Density is considered to be one of the most determinant wood characteristics,
directly related with physical and mechanical properties (Tsoumis 1991). Wood
density (or specific gravity) depends on the size of the cells, the cell-wall thickness,
and moreover on the interrelationship between the number and the different types of
cells (Panshin and de Zeeuw 1980). Wood density depends on the tree-ring structure
i.e. earlywood and latewood. Considering that latewood consists of cells with thicker
walls and smaller lumina in comparison to earlywood, the larger the latewood is, the
higher the density becomes (Panshin and de Zeeuw 1980; Tsoumis 1991). According
to the reported negative relation between the tree-ring width and the age, it is obvious
that higher density is expected to appear in the central part of a tree stem of ring-
porous species (Kollman 1951; Tsoumis 1991).
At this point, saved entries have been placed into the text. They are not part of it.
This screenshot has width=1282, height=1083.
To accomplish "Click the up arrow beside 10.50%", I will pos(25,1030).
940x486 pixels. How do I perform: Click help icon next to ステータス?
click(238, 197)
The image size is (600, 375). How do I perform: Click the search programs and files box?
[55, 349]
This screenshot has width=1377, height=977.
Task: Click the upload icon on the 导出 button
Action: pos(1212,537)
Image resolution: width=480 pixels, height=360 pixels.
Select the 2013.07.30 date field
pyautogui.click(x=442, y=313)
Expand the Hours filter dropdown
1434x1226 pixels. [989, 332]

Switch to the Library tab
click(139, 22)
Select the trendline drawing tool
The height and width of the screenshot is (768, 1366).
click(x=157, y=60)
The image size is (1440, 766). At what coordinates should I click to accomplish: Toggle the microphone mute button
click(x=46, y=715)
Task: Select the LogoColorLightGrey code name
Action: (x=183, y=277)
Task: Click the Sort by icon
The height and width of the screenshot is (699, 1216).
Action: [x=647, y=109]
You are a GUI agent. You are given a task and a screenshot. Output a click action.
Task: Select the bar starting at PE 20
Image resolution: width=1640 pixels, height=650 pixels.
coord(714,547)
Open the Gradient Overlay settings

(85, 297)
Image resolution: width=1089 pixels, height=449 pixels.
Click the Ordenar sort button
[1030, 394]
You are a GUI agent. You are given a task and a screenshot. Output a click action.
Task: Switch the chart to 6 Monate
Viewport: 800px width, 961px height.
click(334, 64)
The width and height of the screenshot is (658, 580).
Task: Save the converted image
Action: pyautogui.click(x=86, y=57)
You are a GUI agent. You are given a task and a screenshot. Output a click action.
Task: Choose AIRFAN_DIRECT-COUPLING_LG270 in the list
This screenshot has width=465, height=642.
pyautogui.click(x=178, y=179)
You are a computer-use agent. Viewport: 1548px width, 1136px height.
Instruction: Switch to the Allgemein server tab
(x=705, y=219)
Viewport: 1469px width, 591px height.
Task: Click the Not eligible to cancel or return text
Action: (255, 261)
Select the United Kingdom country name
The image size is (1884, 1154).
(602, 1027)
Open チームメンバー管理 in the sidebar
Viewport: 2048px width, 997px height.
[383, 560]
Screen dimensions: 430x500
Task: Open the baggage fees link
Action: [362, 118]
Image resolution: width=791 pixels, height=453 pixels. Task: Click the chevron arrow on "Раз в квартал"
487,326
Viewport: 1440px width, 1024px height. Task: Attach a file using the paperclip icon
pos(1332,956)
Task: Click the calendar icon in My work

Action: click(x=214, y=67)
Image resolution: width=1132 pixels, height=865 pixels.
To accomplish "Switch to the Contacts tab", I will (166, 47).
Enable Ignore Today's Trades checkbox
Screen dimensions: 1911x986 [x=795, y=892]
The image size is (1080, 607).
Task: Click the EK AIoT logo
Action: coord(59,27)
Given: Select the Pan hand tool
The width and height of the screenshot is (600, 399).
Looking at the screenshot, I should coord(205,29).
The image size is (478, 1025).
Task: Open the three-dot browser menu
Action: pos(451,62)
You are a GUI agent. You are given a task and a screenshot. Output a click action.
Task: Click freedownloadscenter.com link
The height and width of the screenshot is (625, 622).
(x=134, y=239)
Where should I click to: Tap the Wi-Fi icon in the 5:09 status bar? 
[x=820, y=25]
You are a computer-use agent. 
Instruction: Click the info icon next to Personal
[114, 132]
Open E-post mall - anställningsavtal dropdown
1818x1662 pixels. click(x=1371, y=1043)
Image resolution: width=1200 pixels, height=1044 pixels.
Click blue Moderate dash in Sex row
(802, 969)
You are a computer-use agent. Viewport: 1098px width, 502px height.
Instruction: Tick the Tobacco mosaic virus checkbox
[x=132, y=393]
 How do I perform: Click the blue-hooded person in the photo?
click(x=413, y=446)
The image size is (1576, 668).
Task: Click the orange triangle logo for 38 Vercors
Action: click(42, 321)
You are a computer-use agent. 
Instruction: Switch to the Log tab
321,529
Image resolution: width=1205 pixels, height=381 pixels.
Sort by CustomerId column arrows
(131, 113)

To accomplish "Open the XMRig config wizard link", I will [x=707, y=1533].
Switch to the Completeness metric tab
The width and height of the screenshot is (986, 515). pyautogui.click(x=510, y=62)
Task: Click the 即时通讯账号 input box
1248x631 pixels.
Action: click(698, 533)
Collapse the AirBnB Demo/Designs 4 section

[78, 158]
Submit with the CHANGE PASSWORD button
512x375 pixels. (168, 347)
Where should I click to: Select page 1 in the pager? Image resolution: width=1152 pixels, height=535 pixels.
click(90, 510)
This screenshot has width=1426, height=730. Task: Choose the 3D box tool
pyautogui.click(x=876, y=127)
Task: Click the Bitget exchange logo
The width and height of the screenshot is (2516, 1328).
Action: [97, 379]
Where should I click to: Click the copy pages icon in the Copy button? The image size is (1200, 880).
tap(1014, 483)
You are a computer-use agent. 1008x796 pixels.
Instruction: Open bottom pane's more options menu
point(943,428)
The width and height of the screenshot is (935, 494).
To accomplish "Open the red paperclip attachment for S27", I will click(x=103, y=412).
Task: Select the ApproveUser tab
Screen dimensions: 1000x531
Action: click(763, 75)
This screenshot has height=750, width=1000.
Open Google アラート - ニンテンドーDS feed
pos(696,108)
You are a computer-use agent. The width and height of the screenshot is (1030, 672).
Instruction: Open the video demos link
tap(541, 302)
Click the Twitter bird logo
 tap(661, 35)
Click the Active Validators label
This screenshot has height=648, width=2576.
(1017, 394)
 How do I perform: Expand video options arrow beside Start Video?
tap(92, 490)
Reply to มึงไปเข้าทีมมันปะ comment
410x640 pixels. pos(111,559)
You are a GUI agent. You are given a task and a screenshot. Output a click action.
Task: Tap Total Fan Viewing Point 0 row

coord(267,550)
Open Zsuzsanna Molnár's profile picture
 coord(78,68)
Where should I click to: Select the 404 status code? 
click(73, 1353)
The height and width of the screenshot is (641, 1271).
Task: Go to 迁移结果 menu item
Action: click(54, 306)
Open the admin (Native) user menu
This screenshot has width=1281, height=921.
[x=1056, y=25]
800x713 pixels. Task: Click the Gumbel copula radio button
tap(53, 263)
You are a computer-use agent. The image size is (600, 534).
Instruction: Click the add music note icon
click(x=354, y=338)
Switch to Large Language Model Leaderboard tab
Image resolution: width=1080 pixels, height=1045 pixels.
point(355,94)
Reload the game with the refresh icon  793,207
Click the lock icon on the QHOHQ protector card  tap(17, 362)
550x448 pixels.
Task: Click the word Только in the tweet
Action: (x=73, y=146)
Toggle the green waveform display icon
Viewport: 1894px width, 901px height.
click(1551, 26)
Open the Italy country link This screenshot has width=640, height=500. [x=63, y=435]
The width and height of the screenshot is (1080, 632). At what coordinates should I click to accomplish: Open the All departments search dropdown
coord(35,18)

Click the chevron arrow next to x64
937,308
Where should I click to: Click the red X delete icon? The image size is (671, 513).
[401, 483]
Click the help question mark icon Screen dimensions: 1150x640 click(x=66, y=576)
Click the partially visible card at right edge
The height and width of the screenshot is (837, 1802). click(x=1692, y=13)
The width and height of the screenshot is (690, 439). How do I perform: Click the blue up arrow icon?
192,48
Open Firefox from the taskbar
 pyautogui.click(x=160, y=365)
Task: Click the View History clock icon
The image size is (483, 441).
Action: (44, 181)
The average oven-dry wood density ranges from 650 to 687 kgm-3 for European
ash (Kollman 1951; Matovič 1984). Kollman (1951) presented that European ash
tree-ring width was narrow (less than 5 mm) by the first 10–15 years, becoming
proportionally wider up to 40 years of age, whereupon it decreased continuously.
Physical and mechanical properties of European ash also vary with the age, reaching
the highest values by 30–40 years old. The difference between the wood density
values measured in the center and the outer part of European ash stem was 22 %
(Matovič 1984).
Variations in wood density are very important for wood industry (Taylor and
Wooten 1973). These inferences can become a useful tool for estimating intra-
species and inter-species wood variability in order to indicate representative density
values for future tree selection projects. Finally, delineating the wood density profile
is likely to improve the accuracy of stem biomass estimation.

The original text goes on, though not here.